In view of all the testimony we failed to find any rational opinion that at the time the car was manufactured or sold it was in a defective condition and unreasonably dangerous to the consumer, or that the car reached the consumer without substantial change in the condition in which it was sold, or that any defective condition whatever caused the injury.

As to Baron Ford and Paul Baron who were charged with negligence we heard no expert opinion directed toward them. There was no rational opinion that they had neglected any duties of maintenance or that they were negligent for any other reason. We granted motions for directed verdicts stating our reasons at page 272 of the record.

Only one assignment of error has been argued which is that we refused to allow plaintiff's expert to answer a hypothetical *323 question found at page 212 of the record. We will not set forth the entire question here.
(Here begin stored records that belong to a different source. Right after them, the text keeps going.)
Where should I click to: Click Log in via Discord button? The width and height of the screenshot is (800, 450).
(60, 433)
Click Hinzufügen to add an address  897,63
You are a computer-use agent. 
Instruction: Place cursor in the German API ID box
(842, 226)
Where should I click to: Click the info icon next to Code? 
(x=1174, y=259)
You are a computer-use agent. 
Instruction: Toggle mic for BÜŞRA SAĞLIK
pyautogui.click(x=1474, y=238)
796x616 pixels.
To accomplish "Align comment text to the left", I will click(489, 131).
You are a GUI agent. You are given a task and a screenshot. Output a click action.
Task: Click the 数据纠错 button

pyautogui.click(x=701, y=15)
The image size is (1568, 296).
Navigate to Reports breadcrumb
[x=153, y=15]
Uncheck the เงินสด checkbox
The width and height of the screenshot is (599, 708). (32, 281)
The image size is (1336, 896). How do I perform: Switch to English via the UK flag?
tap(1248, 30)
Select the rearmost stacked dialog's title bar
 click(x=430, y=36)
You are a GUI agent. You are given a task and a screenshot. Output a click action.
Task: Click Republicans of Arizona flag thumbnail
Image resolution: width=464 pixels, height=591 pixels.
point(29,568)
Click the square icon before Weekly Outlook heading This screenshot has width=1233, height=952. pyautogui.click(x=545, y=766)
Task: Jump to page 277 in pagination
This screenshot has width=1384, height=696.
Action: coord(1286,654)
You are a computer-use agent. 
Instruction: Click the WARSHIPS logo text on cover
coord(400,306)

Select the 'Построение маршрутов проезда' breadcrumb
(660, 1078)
It attempted to phrase the conditions under which the accident happened and asked the expert to say whether on the basis of those facts the steering was then in an operable condition. The question omitted many factors and objection to it was sustained. The answer to this question would not have solved plaintiff's problem in any event. The question was not whether the steering was in an operable condition (a broad subject) but whether the defect in the ball joints existed at the time of manufacture or sale. The expert had adopted the theory already referred to. He had admitted repeatedly, both in his report and on the stand, that he did not know when the grease seals had broken, when the lubrication had escaped, if in fact it had all escaped or when the so-called burring or wearing had developed. In our opinion we were lenient with plaintiff in allowing him to attempt to prove his case but there was not sufficient evidence to present to a jury without permitting rank speculation. It must be remembered that the car was a year old and had been driven 7000 miles and the plaintiff had been restricted to his deposition and his report.

Plaintiff relies on the case of MacDougall v. Ford Motor Co., 214 Pa.Super. 384, 257 A.2d 676 (1969). The difficulty is that in MacDougall there was testimony that the steering would not function in a new car which had been driven 143 miles. That court said "when machinery malfunctions it obviously lacks fitness regardless of the cause of the malfunction. Under the theory of warranty the `sin' is the lack of fitness as evidenced by the malfunction itself rather than some specific dereliction by the manufacturer in constructing or designing the machinery."

As previously pointed out we had no evidence of malfunction and the reasons for decedent's leaving the road are limited only by the imagination.

We have carefully examined the record and find no error.